Aim: Transcribe the following lines without any change, starting with the line containing "Given: Click the positive" and continuing through the line containing "(x=307, y=555)".

Entries for locating words and elements
• • • •
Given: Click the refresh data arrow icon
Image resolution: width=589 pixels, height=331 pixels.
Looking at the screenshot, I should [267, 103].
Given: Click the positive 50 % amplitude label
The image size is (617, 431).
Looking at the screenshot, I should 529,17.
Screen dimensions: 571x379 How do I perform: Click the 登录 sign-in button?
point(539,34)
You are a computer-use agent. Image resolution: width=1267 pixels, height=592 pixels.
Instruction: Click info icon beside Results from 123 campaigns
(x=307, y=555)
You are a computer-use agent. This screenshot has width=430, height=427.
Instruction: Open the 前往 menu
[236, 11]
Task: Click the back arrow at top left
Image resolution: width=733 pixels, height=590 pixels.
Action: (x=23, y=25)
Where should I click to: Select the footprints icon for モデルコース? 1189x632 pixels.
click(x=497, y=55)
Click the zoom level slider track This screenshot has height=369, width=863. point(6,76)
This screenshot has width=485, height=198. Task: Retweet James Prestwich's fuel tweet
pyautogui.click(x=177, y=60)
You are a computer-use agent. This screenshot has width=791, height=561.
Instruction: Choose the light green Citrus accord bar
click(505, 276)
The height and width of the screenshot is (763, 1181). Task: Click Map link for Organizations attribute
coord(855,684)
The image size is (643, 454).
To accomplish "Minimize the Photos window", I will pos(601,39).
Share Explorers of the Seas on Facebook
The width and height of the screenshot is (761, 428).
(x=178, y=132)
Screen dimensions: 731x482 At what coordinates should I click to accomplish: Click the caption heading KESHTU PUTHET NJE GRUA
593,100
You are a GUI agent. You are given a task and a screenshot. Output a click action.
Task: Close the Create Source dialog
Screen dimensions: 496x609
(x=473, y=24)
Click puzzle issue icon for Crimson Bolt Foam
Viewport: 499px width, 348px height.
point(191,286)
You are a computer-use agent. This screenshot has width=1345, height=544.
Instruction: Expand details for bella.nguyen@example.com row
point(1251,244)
• • • •
Response to this exercise:
Given: Click the positive 50 % amplitude label
The image size is (617, 431).
Looking at the screenshot, I should 529,17.
Screen dimensions: 571x379 How do I perform: Click the 登录 sign-in button?
point(539,34)
You are a computer-use agent. Image resolution: width=1267 pixels, height=592 pixels.
Instruction: Click info icon beside Results from 123 campaigns
(x=307, y=555)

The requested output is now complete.